Europe steps up climate change adaptation in wake of floods and heatwaves


Technical adaptation vs nature-based solutions

Climate adaptation can generally be divided into two categories: technical adaptation and nature-based solutions.

The first category involves using technology or engineering to help infrastructure or people cope better with or be better protected against the impacts of extreme weather. This could include, for instance, physical flood defences to protect houses, power stations or other infrastructure from storm surges or rising sea levels.

The second category of adaptation measures are nature-based solutions. These could include different farming methods to help farmers and their crops suffer less from droughts, heatwaves and downpours, or planting trees to give shade and reduce the air temperature during periods of intense heat.

Adapting infrastructure

All types of infrastructure are vulnerable to extreme weather. Super strong winds, hurricanes or tornadoes can destroy power systems, taking electricity offline and leading to blackouts. A 2019 World Bank report revealed that between 2010 and 2017, 37 per cent of power outages in Europe were caused by natural shocks and climate change.

Transport networks can be halted by flooding, heatwaves or even drought. In the summer of 2022, deliveries across Europe, notably those related to the steel and chemical industries in Germany, were slowed by a lack of water in the Rhine. Flooding and drought can also impact water systems, leading to a shortage of clean drinking water, while storms can knock out telecommunications infrastructure. Climate adaptation measures can help reduce the negative effects of these events.

Flooding in the UK in the summer 2007 led to half a million people being left temporarily without energy with knock-on effects for water distribution, transport, communication and health care, at a cost of over £3.2 billion. In response, adaptation measures were taken to protect National Grid substations at a high risk of flooding.

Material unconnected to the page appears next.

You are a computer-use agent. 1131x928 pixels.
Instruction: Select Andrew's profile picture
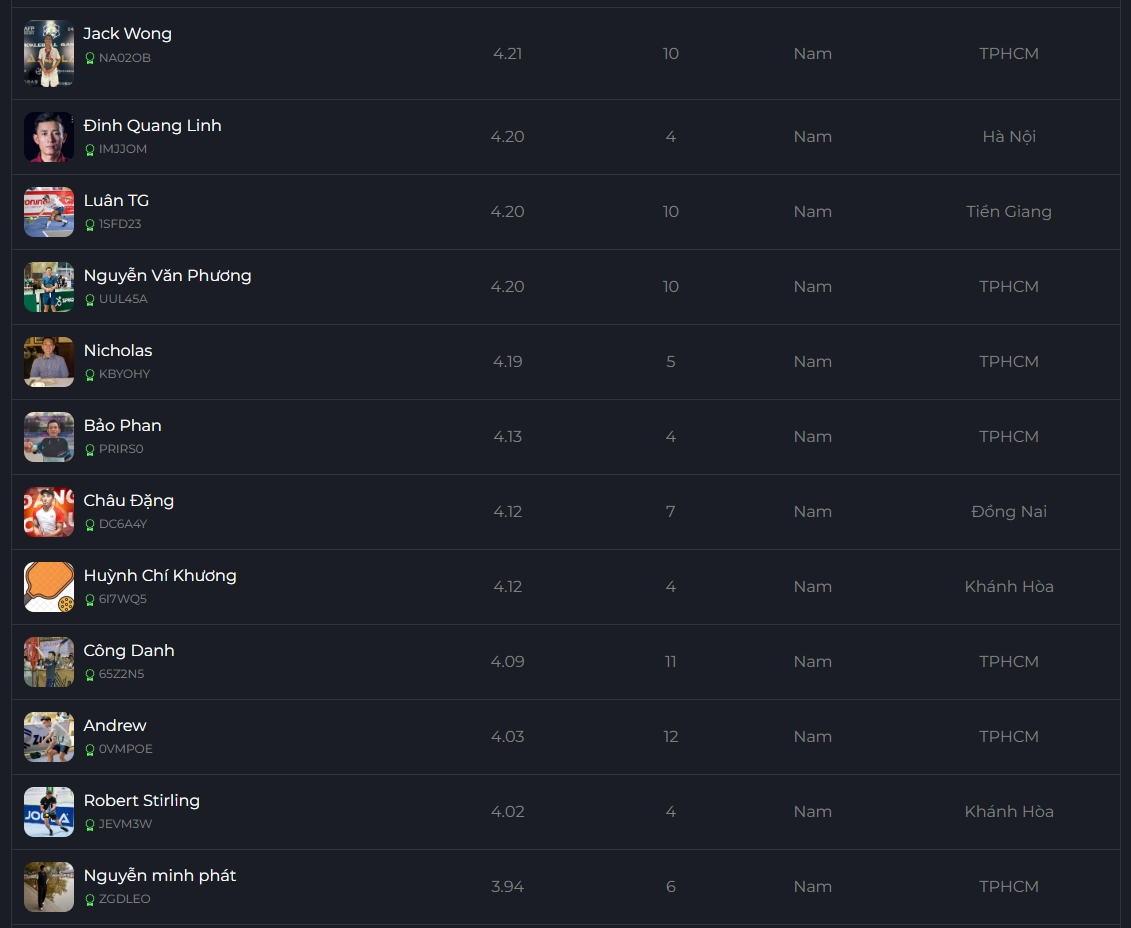(48, 736)
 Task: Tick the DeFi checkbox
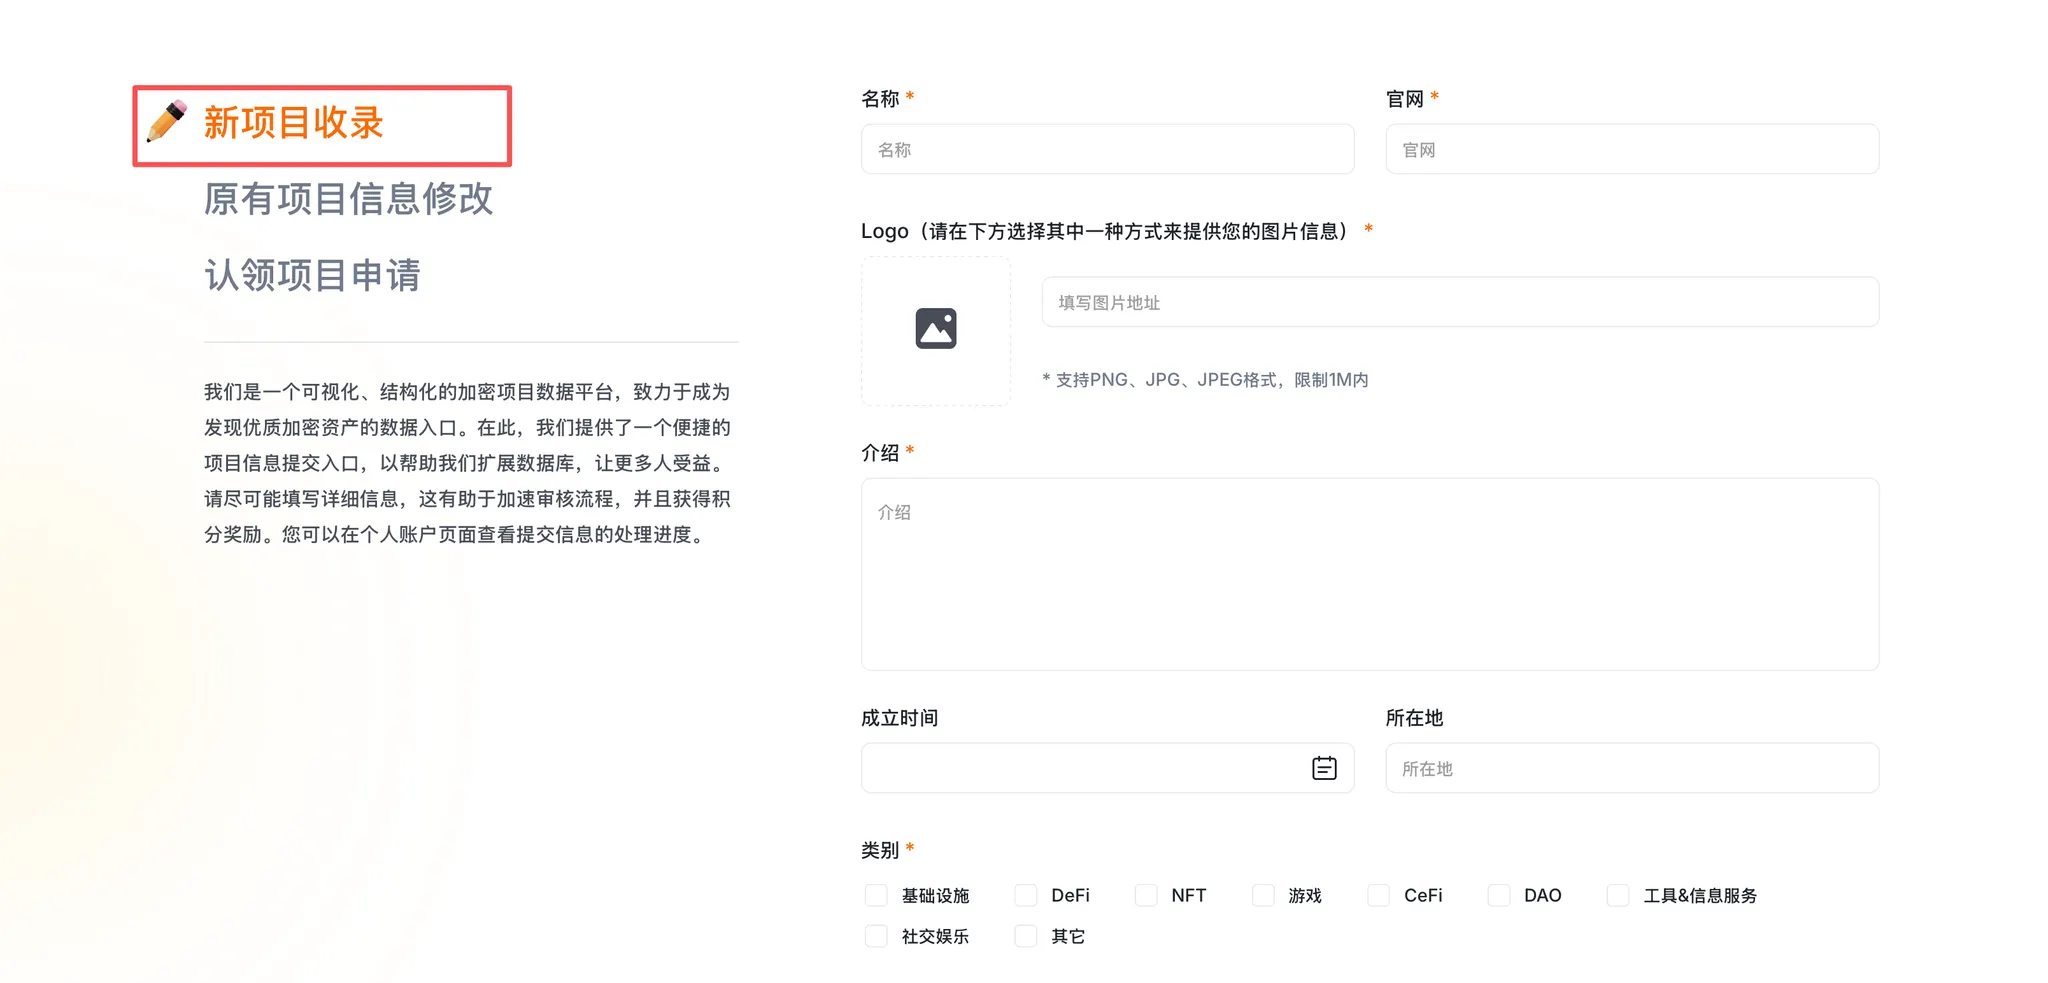pos(1026,895)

Sponge cities were dreamt up by the Chinese urban designer Yu Konjian after flooding wreaked havoc on dozens of cities in his home country. His idea was to increase greenery in urban areas to strengthen natural absorption and drainage and reduce the risk of flooding. Various towns and cities in Europe are starting to see how they can adopt such strategies. One example is Ober-Grafendorf in the foothills of the Austrian Alps. In recent years, the municipality has suffered from more frequent and more intense heavy rains, alternating with worsening periods of drought. Excess surface water runoff from sealed surface areas has repeatedly caused flooding, including from sewers and wastewater treatment. At the same time, more hot and dry periods mean higher costs for irrigating and maintaining urban greenery. The region has decided to solve these two problems together, by replacing sealed surfaces with vegetation to increase drainage, reduce flooding, and keep more moisture in the soil.